The outgoing president, Tsakhia Elbegdorj of Battulga’s Democratic Party, did not run because he served the maximum two four-year terms.
Battulga’s lead shows that voters were “looking to balance” the MPP’s dominance of parliament and the presidency, said Julian Dierkes, a Mongolia scholar at the University of British Columbia.
“Battulga’s biggest challenge will be cohabitation with (the) MPP parliament,” Dierkes told AFP. “Surely, parliament will almost immediately start discussions about constitutional reform taking powers from presidency.”
In the runup to the June 26 first round, mudslinging between the three candidates overshadowed the issues that most concerned voters, such as the economy and jobs.
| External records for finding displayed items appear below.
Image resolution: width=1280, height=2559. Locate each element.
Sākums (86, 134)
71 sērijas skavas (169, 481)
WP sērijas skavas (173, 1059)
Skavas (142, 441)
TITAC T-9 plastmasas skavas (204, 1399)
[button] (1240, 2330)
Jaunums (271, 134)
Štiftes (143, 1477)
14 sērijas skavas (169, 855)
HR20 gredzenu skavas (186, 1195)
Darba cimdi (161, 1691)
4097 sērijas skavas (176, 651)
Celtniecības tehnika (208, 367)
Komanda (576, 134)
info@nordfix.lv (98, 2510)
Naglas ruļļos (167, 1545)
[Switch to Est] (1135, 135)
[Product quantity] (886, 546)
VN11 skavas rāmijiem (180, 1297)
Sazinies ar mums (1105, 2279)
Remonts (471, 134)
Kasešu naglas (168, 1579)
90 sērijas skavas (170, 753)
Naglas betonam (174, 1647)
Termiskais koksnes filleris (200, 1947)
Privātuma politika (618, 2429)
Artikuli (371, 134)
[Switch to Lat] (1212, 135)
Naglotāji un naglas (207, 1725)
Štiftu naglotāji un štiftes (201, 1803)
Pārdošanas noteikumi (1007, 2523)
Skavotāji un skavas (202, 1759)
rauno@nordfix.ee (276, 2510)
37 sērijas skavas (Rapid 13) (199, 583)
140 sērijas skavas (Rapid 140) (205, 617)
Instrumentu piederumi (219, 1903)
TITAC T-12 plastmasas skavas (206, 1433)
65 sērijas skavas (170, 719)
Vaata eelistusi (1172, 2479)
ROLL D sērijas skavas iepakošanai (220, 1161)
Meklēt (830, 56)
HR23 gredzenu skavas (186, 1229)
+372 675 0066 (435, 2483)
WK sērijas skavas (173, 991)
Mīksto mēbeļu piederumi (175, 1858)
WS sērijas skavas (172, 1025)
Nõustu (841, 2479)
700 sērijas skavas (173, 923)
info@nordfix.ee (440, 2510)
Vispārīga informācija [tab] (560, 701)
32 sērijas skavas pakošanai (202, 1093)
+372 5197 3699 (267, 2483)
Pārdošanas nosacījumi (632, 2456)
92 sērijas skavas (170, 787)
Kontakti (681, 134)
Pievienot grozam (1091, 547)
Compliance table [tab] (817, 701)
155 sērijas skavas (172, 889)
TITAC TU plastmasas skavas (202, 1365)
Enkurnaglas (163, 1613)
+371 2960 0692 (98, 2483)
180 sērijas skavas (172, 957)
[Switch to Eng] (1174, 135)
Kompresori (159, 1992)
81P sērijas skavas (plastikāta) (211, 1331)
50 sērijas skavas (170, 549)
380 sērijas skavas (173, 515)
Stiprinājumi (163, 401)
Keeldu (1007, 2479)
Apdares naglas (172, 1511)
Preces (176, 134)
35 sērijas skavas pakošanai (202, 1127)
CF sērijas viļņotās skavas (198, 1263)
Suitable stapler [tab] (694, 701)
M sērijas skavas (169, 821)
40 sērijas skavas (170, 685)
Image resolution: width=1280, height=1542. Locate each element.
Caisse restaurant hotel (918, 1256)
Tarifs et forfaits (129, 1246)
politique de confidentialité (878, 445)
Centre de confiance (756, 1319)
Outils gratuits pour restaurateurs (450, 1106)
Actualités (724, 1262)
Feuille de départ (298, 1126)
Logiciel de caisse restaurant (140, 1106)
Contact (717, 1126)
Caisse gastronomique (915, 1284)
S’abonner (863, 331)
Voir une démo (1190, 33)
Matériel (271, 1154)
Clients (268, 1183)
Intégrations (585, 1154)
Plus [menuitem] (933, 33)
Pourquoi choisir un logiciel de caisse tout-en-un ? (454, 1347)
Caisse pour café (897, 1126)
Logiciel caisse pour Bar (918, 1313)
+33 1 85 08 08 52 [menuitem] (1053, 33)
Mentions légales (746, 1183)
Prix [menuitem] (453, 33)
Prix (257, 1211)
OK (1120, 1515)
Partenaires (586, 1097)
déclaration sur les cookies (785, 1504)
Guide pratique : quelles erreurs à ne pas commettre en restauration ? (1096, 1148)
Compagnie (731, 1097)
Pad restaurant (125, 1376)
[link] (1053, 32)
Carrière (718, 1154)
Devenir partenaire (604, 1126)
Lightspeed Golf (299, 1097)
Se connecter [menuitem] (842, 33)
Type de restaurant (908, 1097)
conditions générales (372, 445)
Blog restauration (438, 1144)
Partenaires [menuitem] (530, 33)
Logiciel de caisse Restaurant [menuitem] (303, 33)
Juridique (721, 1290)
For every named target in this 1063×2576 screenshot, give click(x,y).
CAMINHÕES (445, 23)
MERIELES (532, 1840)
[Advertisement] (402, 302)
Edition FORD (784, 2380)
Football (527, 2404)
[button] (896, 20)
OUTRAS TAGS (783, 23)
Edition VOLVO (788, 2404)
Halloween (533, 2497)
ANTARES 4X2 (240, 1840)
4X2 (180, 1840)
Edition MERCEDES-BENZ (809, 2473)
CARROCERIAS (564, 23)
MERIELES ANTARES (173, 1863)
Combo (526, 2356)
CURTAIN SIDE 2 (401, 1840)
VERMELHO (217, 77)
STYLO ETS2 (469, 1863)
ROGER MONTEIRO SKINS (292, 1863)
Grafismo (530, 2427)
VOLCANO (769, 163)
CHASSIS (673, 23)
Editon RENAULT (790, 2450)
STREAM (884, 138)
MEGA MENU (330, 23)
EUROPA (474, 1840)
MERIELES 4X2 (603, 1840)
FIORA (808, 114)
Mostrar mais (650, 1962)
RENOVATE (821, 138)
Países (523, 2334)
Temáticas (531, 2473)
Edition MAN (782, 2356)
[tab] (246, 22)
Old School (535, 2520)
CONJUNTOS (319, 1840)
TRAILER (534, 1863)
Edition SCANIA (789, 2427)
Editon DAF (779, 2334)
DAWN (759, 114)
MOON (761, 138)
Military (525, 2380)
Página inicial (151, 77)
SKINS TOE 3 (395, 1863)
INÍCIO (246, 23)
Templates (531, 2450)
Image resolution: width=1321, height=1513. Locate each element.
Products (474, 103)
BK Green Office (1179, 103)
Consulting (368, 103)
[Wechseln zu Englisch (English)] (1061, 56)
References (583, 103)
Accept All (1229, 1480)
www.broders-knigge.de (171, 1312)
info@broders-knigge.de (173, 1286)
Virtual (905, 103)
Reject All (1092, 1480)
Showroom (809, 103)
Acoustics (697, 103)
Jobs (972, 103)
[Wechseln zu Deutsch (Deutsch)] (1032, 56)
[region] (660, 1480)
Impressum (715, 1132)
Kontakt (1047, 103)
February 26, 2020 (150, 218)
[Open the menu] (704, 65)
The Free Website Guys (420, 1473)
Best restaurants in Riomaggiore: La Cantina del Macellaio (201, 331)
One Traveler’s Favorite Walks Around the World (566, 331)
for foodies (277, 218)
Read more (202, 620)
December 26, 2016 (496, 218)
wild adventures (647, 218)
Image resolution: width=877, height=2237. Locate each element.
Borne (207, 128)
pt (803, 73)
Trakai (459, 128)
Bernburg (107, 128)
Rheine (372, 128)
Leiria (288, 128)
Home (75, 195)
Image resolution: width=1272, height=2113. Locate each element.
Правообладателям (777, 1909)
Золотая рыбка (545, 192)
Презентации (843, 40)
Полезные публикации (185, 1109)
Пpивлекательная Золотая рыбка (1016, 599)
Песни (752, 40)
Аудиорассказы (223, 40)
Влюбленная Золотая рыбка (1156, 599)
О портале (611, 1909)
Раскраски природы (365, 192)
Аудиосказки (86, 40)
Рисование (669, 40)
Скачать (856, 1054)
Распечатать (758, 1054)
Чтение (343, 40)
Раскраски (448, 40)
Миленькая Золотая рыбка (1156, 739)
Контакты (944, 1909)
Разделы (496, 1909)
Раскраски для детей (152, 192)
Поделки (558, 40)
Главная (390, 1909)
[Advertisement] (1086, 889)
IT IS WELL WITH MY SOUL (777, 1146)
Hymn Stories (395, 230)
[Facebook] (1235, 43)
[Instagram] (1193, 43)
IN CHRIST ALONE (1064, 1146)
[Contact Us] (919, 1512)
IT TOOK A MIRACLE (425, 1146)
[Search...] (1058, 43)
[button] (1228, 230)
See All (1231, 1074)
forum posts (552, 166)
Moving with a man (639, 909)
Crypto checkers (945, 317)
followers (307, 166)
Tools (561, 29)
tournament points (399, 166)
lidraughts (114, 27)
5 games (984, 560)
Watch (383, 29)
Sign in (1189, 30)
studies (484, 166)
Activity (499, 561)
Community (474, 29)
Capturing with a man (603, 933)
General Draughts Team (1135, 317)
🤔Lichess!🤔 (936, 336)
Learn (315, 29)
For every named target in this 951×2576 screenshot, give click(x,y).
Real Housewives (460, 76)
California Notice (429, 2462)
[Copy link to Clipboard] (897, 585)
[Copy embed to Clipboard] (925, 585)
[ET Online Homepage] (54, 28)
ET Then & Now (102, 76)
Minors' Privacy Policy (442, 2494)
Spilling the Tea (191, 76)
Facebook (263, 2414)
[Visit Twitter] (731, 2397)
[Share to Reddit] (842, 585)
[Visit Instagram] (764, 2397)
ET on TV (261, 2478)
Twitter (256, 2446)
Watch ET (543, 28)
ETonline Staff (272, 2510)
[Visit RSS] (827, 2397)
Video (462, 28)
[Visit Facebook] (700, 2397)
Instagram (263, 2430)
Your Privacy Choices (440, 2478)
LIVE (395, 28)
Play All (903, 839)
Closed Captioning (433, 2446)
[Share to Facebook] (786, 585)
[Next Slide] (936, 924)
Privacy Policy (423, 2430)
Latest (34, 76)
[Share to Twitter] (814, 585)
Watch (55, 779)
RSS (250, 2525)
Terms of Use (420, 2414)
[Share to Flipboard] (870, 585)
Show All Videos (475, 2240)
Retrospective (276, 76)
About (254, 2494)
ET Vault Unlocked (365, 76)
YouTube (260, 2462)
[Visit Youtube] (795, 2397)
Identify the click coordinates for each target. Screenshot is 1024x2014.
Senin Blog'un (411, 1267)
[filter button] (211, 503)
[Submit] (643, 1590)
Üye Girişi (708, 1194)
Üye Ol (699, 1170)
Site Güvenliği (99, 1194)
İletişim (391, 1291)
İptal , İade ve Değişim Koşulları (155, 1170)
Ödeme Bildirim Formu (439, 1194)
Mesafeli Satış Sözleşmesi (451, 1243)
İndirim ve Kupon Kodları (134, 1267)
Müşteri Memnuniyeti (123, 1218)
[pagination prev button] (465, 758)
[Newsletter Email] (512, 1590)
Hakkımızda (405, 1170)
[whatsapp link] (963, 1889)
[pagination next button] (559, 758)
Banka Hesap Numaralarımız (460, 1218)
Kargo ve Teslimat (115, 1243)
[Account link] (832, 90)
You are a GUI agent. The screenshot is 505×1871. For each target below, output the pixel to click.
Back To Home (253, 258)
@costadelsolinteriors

Enkhbold eked out a mere 0.1 percent victory over the Mongolian Revolutionary People’s Party’s Sainkhuu Ganbaatar in the first round.
Ganbaatar cried foul and demanded a recount, but the result was eventually confirmed.
Both Battulga and Enkhbold were linked to scandals ahead of the first-round vote.
A video showed Enkhbold and two MPP officials allegedly discussing a $60 billion tugrik ($25 million) plan for selling government positions.
Battulga was haunted by reports of offshore accounts attached to his name, as well as the arrests of several of his associates by Mongolia’s anti-corruption body last spring.
But in the nearly two weeks between the first round and the runoff, public opinion appeared to turn in favour of Battulga, Dierkes said.
Dierkes noted that the MPP announced Tuesday that Mongolian parents would be a given a monthly 20,000 tugrik ($8) allowance for every child, giving Enkhbold’s camp “a look of desperation”.
But Battulga’s party had made its own share of promises: On Monday, DP officials pledged that if Battulga was elected, he would order the government to cover students’ tuition loans and herders’ debts.